Correlations of Cross-Entropy Loss in Machine Learning

Richard Connor,Alan Dearle,Ben Claydon,Lucia Vadicamo
DOI: https://doi.org/10.3390/e26060491
IF: 2.738
2024-06-04
Entropy
Abstract:Cross-entropy loss is crucial in training many deep neural networks. In this context, we show a number of novel and strong correlations among various related divergence functions. In particular, we demonstrate that, in some circumstances, (a) cross-entropy is almost perfectly correlated with the little-known triangular divergence, and (b) cross-entropy is strongly correlated with the Euclidean distance over the logits from which the softmax is derived. The consequences of these observations are as follows. First, triangular divergence may be used as a cheaper alternative to cross-entropy. Second, logits can be used as features in a Euclidean space which is strongly synergistic with the classification process. This justifies the use of Euclidean distance over logits as a measure of similarity, in cases where the network is trained using softmax and cross-entropy. We establish these correlations via empirical observation, supported by a mathematical explanation encompassing a number of strongly related divergence functions.
physics, multidisciplinary
What problem does this paper attempt to address?

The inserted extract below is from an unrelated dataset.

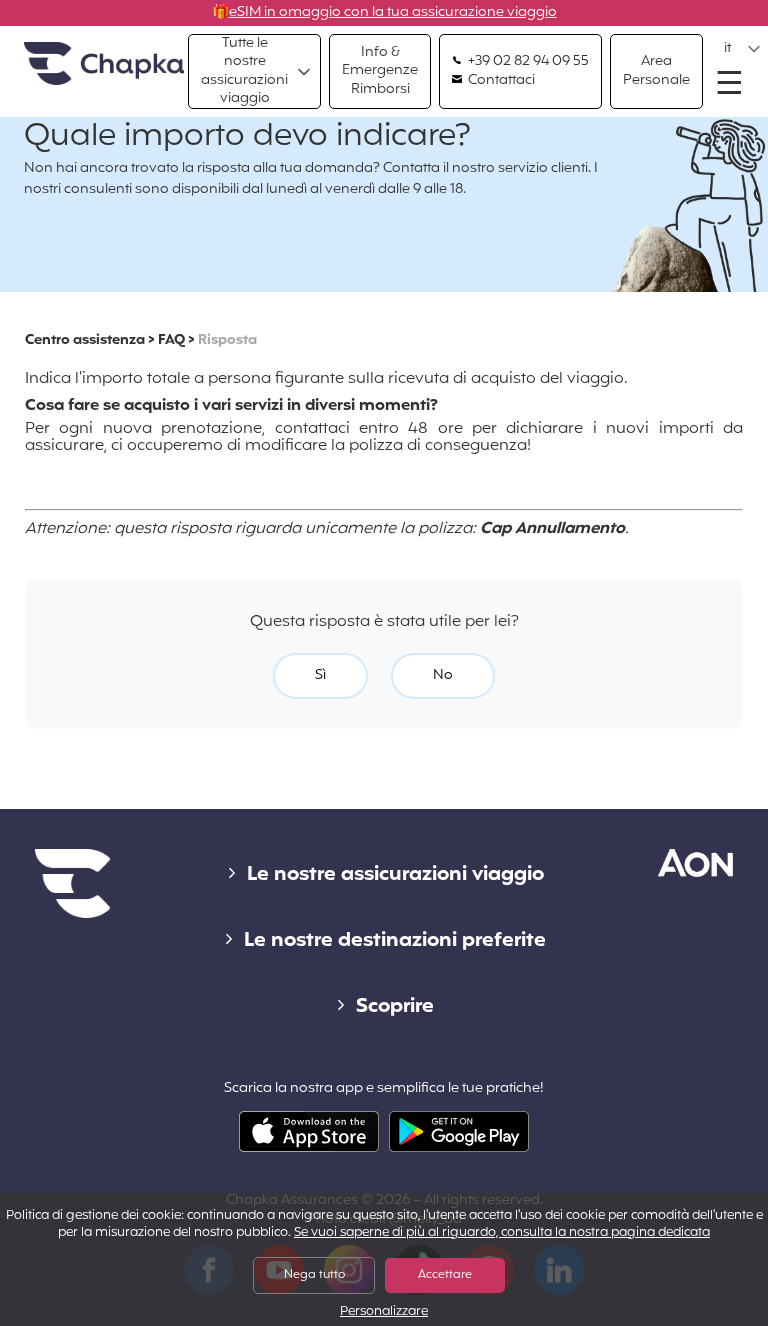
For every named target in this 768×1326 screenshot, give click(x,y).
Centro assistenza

The paper aims to investigate and demonstrate strong correlations among various divergence functions, particularly focusing on the cross-entropy loss, which is a fundamental component in the training of many deep neural networks. The key contributions and findings of the paper can be summarized as follows: 1. **Strong Correlations Among Divergence Functions**: The authors show that there are strong correlations between cross-entropy divergence (CED), Kullback-Leibler divergence (KLD), Jensen-Shannon divergence (JSD), and triangular divergence (TRI) in certain spaces. These correlations are particularly strong when higher temperature values are used within the softmax function. 2. **Correlation Between Euclidean Divergence and Cross-Entropy**: The paper also establishes a tight correlation between the Euclidean divergence (EUC) over the logit space and the CED, to which the softmax function has been applied with a high temperature. This suggests that the Euclidean distance over logits could be a suitable measure of similarity in cases where the network is trained using softmax and cross-entropy. 3. **Practical Applications**: - The almost perfect correlation between CED and TRI suggests that TRI can be used as a computationally cheaper alternative to CED. - The strong correlation between EUC and CED indicates that Euclidean distance over the logit space could be a better metric for assessing similarity post-training, challenging the commonly recommended cosine distance.